» **Goal of the exercise**: Run through the records and show each line that includes the string "computer".

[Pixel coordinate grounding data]
┌──

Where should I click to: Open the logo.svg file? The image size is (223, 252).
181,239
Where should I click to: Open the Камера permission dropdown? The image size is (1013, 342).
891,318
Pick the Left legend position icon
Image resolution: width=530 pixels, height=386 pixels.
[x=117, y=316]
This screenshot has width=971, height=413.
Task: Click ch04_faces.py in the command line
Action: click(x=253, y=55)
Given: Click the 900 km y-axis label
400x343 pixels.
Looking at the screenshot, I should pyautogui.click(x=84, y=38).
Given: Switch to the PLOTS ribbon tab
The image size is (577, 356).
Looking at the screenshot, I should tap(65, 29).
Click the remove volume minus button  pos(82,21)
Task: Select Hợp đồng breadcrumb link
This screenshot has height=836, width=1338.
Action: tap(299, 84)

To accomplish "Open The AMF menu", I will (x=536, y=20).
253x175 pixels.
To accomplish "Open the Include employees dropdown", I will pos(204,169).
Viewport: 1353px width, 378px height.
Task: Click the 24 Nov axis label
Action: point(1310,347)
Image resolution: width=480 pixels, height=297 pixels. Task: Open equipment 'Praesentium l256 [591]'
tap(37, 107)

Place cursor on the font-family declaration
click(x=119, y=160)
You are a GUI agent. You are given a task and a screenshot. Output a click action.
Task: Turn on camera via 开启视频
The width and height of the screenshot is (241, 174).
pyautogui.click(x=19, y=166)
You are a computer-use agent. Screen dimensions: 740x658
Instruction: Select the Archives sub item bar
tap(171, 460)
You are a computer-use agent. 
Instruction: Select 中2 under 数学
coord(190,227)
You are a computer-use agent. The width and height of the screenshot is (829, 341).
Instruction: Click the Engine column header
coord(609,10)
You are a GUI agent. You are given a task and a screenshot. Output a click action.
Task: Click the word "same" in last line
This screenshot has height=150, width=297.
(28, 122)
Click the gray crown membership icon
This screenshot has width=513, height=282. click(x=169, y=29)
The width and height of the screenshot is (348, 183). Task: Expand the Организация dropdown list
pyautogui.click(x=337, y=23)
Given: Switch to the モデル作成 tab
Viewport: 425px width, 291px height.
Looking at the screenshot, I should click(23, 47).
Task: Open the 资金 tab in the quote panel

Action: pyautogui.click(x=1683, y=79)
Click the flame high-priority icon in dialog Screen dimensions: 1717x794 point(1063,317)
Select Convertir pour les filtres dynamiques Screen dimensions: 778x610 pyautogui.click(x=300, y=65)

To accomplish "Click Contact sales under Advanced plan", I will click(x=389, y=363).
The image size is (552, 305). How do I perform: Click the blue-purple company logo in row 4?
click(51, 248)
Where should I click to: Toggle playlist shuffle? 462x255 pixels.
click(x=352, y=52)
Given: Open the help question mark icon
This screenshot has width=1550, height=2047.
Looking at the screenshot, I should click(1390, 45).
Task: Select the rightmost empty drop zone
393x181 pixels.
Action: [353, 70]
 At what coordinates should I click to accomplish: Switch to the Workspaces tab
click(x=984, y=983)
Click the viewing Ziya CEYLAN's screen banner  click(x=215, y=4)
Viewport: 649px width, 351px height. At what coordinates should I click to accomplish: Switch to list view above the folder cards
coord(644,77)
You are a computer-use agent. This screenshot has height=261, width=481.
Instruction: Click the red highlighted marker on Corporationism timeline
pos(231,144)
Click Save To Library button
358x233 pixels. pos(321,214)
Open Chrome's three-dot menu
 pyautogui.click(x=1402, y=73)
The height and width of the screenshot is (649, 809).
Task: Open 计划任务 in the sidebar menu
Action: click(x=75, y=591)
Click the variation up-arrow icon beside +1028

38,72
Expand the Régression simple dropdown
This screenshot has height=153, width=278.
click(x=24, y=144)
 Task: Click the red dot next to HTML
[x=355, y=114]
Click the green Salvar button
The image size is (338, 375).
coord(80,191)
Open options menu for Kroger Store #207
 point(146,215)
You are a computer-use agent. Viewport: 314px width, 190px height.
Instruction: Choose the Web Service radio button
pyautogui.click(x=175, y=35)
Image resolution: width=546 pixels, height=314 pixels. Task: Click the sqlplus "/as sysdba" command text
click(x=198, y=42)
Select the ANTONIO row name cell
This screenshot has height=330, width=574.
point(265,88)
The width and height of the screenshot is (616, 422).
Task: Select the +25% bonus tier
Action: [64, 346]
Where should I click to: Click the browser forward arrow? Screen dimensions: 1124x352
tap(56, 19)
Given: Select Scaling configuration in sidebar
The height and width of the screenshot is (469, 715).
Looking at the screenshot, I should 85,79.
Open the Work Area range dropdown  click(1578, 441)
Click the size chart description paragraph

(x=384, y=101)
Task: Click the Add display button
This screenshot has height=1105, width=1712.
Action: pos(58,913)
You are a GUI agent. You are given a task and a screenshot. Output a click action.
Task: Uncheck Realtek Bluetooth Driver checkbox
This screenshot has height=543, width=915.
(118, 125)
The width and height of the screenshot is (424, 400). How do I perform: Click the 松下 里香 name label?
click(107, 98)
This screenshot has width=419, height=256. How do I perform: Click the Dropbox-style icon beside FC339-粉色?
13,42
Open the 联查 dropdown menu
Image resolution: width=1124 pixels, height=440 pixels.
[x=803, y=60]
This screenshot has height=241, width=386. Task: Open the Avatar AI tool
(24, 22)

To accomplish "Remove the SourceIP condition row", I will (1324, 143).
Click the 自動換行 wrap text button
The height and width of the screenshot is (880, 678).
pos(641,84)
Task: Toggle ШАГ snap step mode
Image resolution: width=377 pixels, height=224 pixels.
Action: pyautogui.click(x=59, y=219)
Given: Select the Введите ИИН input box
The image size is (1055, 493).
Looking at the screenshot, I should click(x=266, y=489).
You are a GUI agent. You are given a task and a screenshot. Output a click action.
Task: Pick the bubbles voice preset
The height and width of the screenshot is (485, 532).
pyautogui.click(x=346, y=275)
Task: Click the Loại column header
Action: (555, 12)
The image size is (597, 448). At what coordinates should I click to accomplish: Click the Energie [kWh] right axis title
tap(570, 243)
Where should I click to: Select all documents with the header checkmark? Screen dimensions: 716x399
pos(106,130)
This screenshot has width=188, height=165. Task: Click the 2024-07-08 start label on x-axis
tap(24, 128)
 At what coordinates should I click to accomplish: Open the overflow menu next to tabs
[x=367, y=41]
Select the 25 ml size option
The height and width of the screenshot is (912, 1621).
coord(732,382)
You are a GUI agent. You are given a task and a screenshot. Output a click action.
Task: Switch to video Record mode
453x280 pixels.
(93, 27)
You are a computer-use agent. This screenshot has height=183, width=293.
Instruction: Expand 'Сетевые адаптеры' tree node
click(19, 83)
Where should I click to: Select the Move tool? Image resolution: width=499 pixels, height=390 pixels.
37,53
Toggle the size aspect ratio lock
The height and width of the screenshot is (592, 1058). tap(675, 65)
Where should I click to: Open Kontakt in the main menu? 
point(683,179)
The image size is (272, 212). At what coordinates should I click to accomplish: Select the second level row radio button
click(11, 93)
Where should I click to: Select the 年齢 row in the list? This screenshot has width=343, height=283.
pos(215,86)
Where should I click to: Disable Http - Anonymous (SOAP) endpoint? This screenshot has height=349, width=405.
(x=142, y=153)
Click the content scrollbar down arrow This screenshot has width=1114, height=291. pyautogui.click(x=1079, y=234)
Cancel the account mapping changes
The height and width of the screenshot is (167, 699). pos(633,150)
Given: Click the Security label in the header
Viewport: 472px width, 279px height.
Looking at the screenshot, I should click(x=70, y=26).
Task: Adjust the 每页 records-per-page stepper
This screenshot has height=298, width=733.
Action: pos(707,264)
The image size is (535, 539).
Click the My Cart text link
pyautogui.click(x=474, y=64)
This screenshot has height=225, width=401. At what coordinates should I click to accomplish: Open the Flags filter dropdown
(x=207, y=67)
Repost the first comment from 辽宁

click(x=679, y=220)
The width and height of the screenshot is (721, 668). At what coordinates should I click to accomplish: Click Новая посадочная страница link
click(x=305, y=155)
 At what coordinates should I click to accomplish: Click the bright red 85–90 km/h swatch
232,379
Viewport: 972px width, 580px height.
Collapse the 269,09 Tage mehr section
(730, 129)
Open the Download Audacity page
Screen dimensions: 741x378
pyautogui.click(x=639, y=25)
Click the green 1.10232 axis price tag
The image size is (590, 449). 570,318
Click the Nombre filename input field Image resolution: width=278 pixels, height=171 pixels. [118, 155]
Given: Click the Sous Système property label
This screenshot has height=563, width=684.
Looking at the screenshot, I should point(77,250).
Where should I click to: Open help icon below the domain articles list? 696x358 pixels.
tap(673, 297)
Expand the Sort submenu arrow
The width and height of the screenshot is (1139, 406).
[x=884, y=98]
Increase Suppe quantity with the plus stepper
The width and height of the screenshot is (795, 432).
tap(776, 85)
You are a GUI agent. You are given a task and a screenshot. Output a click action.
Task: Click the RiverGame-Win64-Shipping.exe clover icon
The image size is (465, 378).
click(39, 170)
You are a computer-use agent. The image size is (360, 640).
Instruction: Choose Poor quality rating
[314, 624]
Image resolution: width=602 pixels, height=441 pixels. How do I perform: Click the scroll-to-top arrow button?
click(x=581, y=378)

└──

» **Expected output**:
You are a computer-use agent. Screen dimensions: 740x658
You are a computer-use agent. 
You are a computer-use agent. The width and height of the screenshot is (829, 341).
You are a computer-use agent. This screenshot has height=261, width=481.
You are a computer-use agent. Viewport: 314px width, 190px height.
You are a computer-use agent. This screenshot has height=183, width=293.
You are a computer-use agent. The image size is (360, 640).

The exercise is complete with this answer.